Molecular characterization of hepatitis B virus in blood donors in Botswana
Hepatitis B virus (HBV) poses a significant threat to blood transfusion safety in sub-Saharan Africa (SSA) where allogeneic blood donations are screened serologically, and more sensitive nucleic acid tests (NATs) are utilized infrequently. HBV strains circulating among blood donors in Botswana are not yet characterized. We designed a cross-sectional study to determine the HBV sub-genotypes and prevalence of hepatitis B surface antigen (HBsAg) among blood donors between November 2014 and October 2015. A total of 12,575 blood donations were screened for HBsAg and 50 consecutive plasma samples were selected for genotyping from confirmed HBsAg+ donations. Overlapping Pol and complete S (Pol/S) open reading frames (ORFs) were sequenced from extracted HBV DNA. To identify any signature amino acids, mutations were compared to sequences from a cohort of chronic HBV patients co-infected with HIV and were treatment naïve. The prevalence of HBsAg+ blood donors was 1.02% (95% CI 0.9–1.2%), and the circulating sub-genotypes were A1 serotype adw2 (36.1%), D2 serotype ayw2 (2.9%), and D3 serotypes ayw 1/2 (58.3%). Prevalence of escape mutations was 14% from HBV isolates of blood donors and 15% from isolates of HBV/HIV co-infected patients (p = 0.6926). The escape mutations sP120L, sG130R, sY134H, and sD144A were identified predominantly among HBV isolates from blood donors. These escape mutations have been associated with accelerated HBV sequelae [e.g., liver cirrhosis (LC) and hepatocellular carcinoma (HCC)], failure to detect HBsAg, inability to respond to immunoglobulin (Ig) therapy, and HBV vaccine escape. Characterizing the HBV burden, circulating sub-genotypes, and clinically relevant mutations among blood donors in Botswana is important to elucidate the efficacy of currently available vaccines, predicting HBV-transmission patterns, understanding the cohort’s risk to HBV-related complications, and to developing prevention strategies and effective genotype-based antiretroviral therapies.
KeywordsHBV Blood donors Botswana Sub-genotypes Mutations
The authors would like to acknowledge the support and collaborations from National Blood Transfusions Services of Botswana. We also acknowledge the Ministry of Health and Wellness of Botswana for granting the permissions to conduct this pioneer study for molecular epidemiology of HBV in blood donors in Botswana. We would like to also extend our acknowledgements to the National University of Science and Technology, Zimbabwe; University of Botswana; and the Botswana-Harvard HIV Reference Laboratory for their sponsorship, support, and contribution to the success of the study.

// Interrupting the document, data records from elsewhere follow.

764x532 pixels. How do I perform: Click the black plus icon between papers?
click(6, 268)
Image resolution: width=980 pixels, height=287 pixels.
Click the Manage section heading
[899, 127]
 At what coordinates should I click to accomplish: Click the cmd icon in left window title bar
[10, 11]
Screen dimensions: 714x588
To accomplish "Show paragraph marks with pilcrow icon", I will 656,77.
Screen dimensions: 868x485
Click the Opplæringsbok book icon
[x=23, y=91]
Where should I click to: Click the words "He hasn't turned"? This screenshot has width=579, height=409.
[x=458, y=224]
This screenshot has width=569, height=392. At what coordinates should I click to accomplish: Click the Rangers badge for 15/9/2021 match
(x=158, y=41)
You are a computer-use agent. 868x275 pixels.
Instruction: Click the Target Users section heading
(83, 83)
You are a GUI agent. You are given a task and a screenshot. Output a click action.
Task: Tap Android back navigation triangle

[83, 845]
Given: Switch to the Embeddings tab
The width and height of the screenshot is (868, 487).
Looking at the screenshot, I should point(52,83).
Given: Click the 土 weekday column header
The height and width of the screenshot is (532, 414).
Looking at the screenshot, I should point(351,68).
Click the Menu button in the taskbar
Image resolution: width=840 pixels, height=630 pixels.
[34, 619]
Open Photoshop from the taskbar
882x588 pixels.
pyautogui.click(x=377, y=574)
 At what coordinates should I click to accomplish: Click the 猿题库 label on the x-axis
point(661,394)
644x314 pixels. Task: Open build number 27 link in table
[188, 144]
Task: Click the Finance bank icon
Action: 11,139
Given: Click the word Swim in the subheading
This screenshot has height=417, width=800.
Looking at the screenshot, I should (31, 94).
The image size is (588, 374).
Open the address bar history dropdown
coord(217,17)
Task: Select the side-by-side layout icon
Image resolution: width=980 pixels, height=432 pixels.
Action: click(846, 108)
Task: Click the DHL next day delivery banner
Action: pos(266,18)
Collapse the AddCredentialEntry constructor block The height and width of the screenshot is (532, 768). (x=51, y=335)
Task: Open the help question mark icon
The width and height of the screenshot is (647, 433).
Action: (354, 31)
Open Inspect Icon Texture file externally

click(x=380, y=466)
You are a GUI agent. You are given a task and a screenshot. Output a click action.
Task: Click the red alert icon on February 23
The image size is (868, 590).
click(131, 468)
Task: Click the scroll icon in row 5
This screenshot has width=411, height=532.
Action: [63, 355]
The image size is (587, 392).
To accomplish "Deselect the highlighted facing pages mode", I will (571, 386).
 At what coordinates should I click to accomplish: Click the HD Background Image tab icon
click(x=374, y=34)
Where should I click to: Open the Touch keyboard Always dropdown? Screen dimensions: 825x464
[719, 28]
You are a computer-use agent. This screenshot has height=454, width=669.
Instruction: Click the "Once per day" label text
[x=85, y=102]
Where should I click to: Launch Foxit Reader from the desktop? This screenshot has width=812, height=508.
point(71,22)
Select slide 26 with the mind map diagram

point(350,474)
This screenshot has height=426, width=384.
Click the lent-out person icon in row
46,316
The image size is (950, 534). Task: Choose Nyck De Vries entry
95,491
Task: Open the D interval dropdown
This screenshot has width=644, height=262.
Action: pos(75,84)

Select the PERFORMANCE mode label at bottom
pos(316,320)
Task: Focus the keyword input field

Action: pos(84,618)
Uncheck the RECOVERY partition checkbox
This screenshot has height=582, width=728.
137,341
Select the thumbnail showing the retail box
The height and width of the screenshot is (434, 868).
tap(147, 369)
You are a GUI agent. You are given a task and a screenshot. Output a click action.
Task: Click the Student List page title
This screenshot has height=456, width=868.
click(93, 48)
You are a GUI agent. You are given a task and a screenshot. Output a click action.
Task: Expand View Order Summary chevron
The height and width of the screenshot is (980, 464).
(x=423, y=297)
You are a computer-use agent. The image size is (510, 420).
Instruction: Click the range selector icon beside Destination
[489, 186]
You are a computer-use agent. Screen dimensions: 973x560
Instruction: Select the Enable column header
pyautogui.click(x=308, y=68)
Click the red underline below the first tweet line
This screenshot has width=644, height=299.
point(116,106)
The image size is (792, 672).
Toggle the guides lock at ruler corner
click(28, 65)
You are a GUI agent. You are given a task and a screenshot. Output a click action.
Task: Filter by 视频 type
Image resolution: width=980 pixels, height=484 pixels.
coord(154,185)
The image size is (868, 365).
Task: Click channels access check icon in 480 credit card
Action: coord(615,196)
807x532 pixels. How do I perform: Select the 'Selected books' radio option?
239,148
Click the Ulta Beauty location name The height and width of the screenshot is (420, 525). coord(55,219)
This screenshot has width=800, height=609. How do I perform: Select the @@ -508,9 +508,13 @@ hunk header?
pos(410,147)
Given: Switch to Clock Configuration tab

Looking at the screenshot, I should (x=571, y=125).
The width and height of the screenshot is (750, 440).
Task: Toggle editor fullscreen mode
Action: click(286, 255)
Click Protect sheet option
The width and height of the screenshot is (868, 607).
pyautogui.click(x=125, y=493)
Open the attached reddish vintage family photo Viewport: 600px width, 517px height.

WTC wrote the first draft of the manuscript. WTC and MA collaborated in the lab work, primary data analysis. SM and PM were involved in statistical analysis. TM and BBP were involved in conducting some of the lab work and manuscript editing before submission. EZ, TKS, and IK supervised the project and edited the manuscript prior to submission and data evaluation. MKK provided with samples and their demographics, and also edited the manuscript before submission. JTB developed the secondary analysis plan and performed the phylogenetics of the study. ME and RMM edited the manuscript prior to submission and complemented it with contextual data. SG developed the study, main directions of the analysis plan, overall interpretation of results and edited manuscript before submission. All co-authors read and authorized the final manuscript.
This work was supported through the Sub-Saharan African Network for TB/HIV Research Excellence (SANTHE), a DELTAS Africa Initiative [Grant No. DEL-15-006]. The DELTAS Africa Initiative is an independent funding scheme of the African Academy of Sciences (AAS)’s Alliance for Accelerating Excellence in Science in Africa (AESA) and supported by the New Partnership for Africa’s Development Planning and Coordinating Agency (NEPAD Agency) with funding from the Wellcome Trust [Grant No. 107752/Z/15/Z] and the UK government. The views expressed in this publication are those of the author(s) and not necessarily those of AAS, NEPAD Agency, Wellcome Trust, or the UK government.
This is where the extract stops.